Should You Workout Every Day?
September 13, 2016
Should you workout every day? Training every day must be the best way of getting the lean, athletic body you’re after.
You’ll lose fat and build muscle. Guaranteed!
After all, a 22-year-old personal trainer said so on Facebook. And he’s got the selfies to back it up.
It worked for him, so it will work for you. Whether it’s squatting every day or doing a body-part split, all you need to do is set up a seven-day workout routine. And your fitness dreams will become reality.
Sound too good to be true? Like most overly simple-minded fitness ideas, it probably is.
P.S.Get your free eBook 25 Expert Tips to Master Muscle Growth here.
THE SAD TRUTH
It would be great to train every day.
To have the perfect program. And the perfect exercise selection.

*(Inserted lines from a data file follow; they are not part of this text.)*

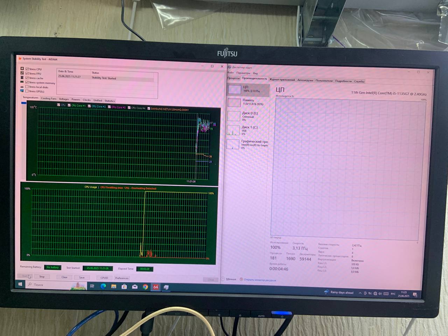Enable the Stress local disks checkbox

pos(27,87)
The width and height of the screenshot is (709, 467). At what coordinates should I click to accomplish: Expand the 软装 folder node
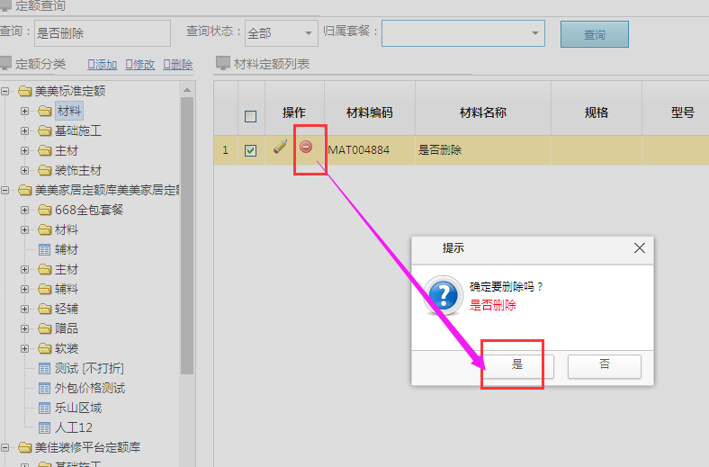click(x=25, y=349)
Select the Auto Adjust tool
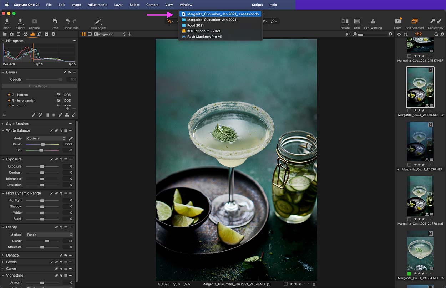The width and height of the screenshot is (446, 288). click(98, 21)
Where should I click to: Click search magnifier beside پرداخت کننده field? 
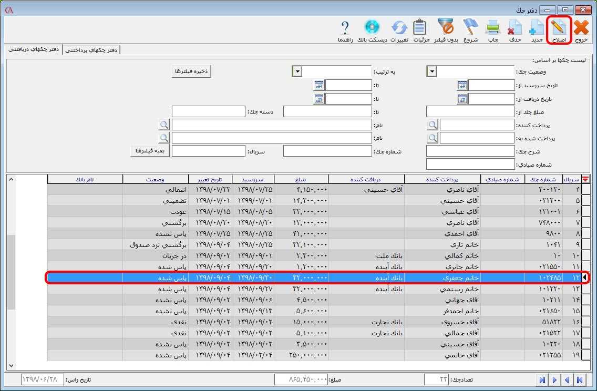click(433, 125)

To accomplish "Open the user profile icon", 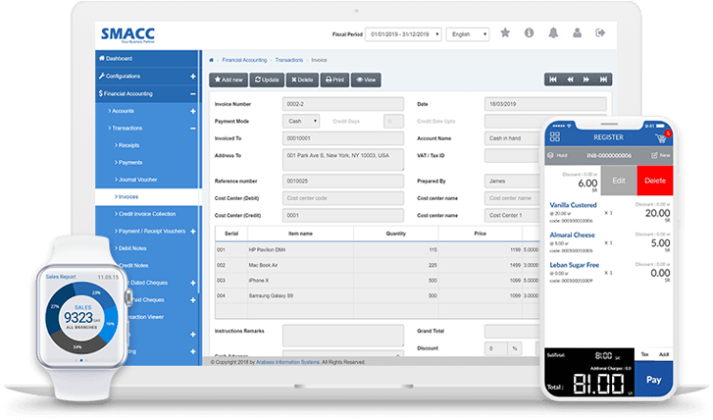I will (577, 33).
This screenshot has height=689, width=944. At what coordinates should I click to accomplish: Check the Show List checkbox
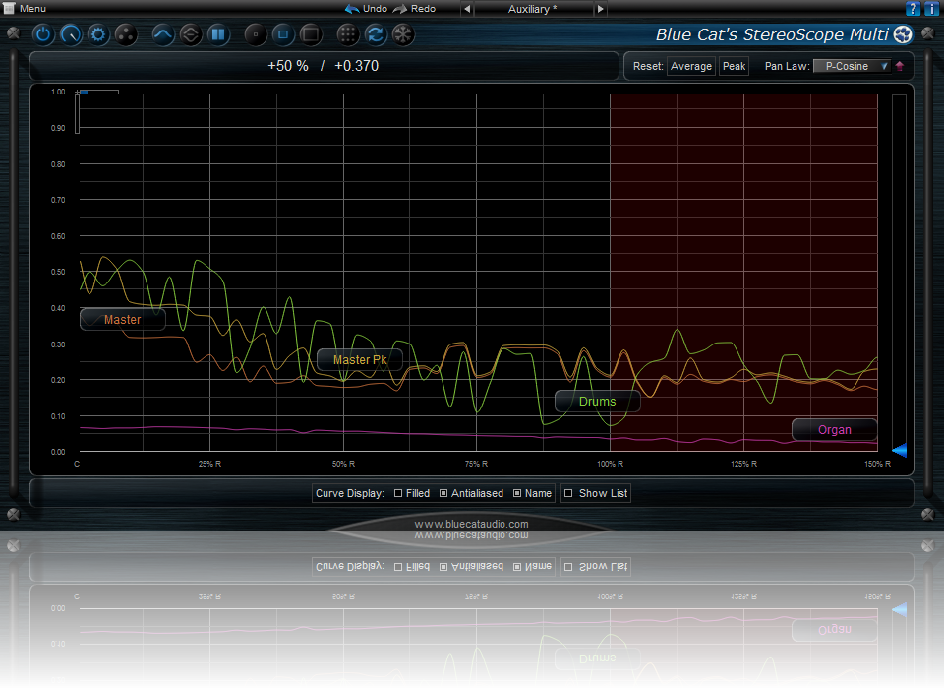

After all, training more often leads to you burning more fat, building more strength, and building more lean muscle.
Every program is perfect. Until it isn’t. Let me explain.
For every sexy method or new workout that promises big results, there is another 10,000 people who start a program and stop.
And then hop to the next sexy program, for years on end.
While the promotional headlines might scream:
Shredded Abs In Six Days!!!
The truth is far different. There is no perfect program.
The best program is one you’ll do consistently, with maximum intensity and laser-like focus.
In this article we’ll cover:
- The Essentials of Training. Without these, your efforts will be futile.
- The Fear of Missing Out. It’s a terrible mindset that leads to failure.
- Minimalism. Why doing less stuff better is the key to building your best body.
Here’s how to read this article.
If you’re curious about how to get better results in less time: skim the article. Pick the headlines most interesting to you. Then, look at the community on the bottom of the page.
If you want to build muscle and look better naked:
Pay attention to what every program needs. Note the advice for your training at the end.
If you’re a coach:
Pay special attention to the fear of missing out and take notes on how you can use this to help your clients.
HOW IT ALL BEGAN
It all began with a phone call. I wasn’t taking notes, but it went down something like this.
“Hey, Eric. I’m struggling with my workouts. I have a great plan prescribed by the trainer at my gym. But I just can’t train six days a week. It doesn’t fit into my schedule. One week, I miss legs. The next week, I skip back.”
At that point, I was about to give up. What’s the point of a great “program” if it doesn’t happen?
Like a puzzle, an effective workout program has many component parts. Every workout is more than a collection of exercises– it’s a structured plan designed to progressively stress your body into growth. If one piece is missing, it’s incomplete and potentially, ineffective.
So after a few seconds, I replied something like this: “What you need is a plan that fits your busy schedule and improves your life, rather than consumes it. I call it minimalist training.”
Minimalist Training
Minimalist training is based on finding the minimum effective dose. In other words:
- What’s the least amount of training you can do to build strength and progress?
- What number of calories will help you lose fat or build muscle?
- How many days do you need to lift to make sweet, sweet biceps gains?
Realistic Goals
Goals come first. Start by deciding on your number one fitness goal.
Not a Goal: “I want to lose 10 pounds and add 50 pounds to my deadlift” doesn’t work. That’s two goals. Focus on one and only one goal. Look for the minimum effective dose.
Goal: “I want to build ten pounds of muscle over the next 90 days.”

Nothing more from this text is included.